Indian para athlete (born 1983)

Soman Rana (16 January 1983) is an Indian para shot putter who competes in the F57 event. He won the gold medal in the shot put F57 event at the 2026 Commonwealth Games. He has represented India at the 2020 and 2024 Summer Paralympics, finishing fourth and fifth, respectively.

== Early life ==
Soman Rana is from Bihar. He is Havildar in the Indian Army, and trains at Army Paralympic Node at BEG and Centre, Kirkee, Pune. He lost his right leg in a mine blast in December 2006.

== Career ==
In 2019, Rana competed in the men's shot put F56/57 in Dubai at the 2019 World Para Athletics Championships. In 2021, he won a gold at the World Para Athletics Grand Prix at Tunis. He represented India at the 2020 and finished fourth in the shot put F57 event. He won the silver medal in the shot put F57 event at the 2022 Asian Para Games at Hangzhou.

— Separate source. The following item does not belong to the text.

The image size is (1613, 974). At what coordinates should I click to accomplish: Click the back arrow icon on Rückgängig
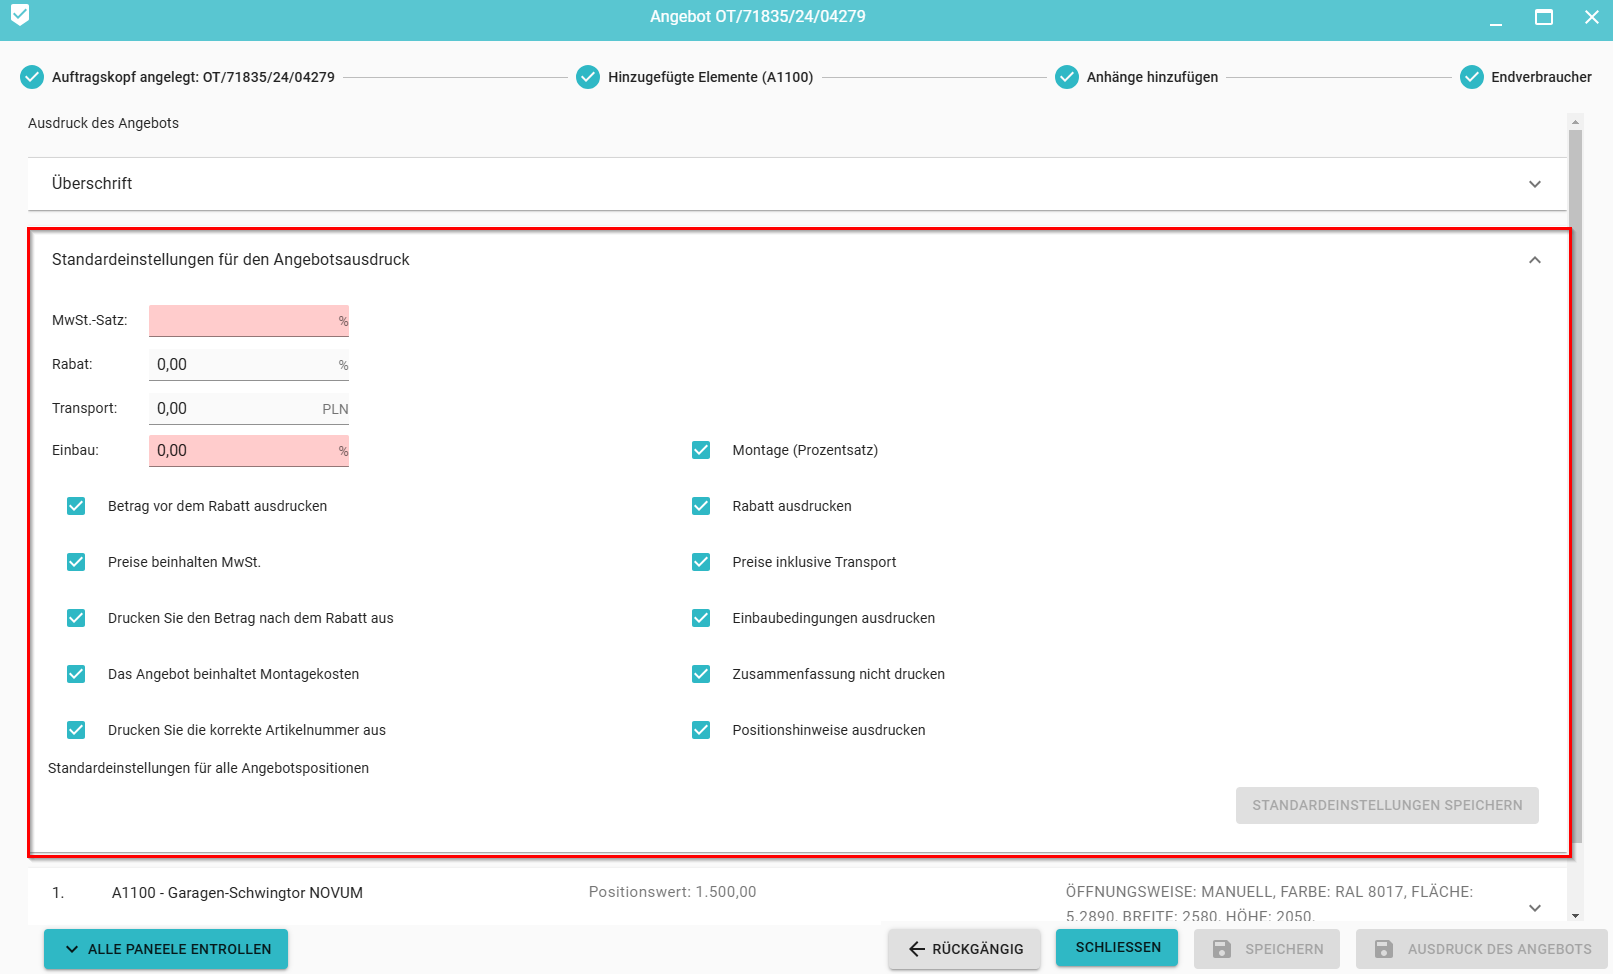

Rana competed at the 2023 World Para Athletics Championships in July 2023, and earned a quota place for the 2024 Summer Paralympics. He finished fifth in the shot put F57 event at the 2024 Summer Paralympics. In February 2025, he won the gold medal at the National Para Athletics Championships at the Jawaharlal Nehru Stadium in Chennai with a throw of 14.42 m. He finished ahead of Hokato Hotozhe Sema, who had won the bronze medal in the F57 category in the 2024 Summer Paralympics.

In the 2026 Commonwealth Games, Rana won the gold medal in the shot put F57 event with a best throw of 13.4 m.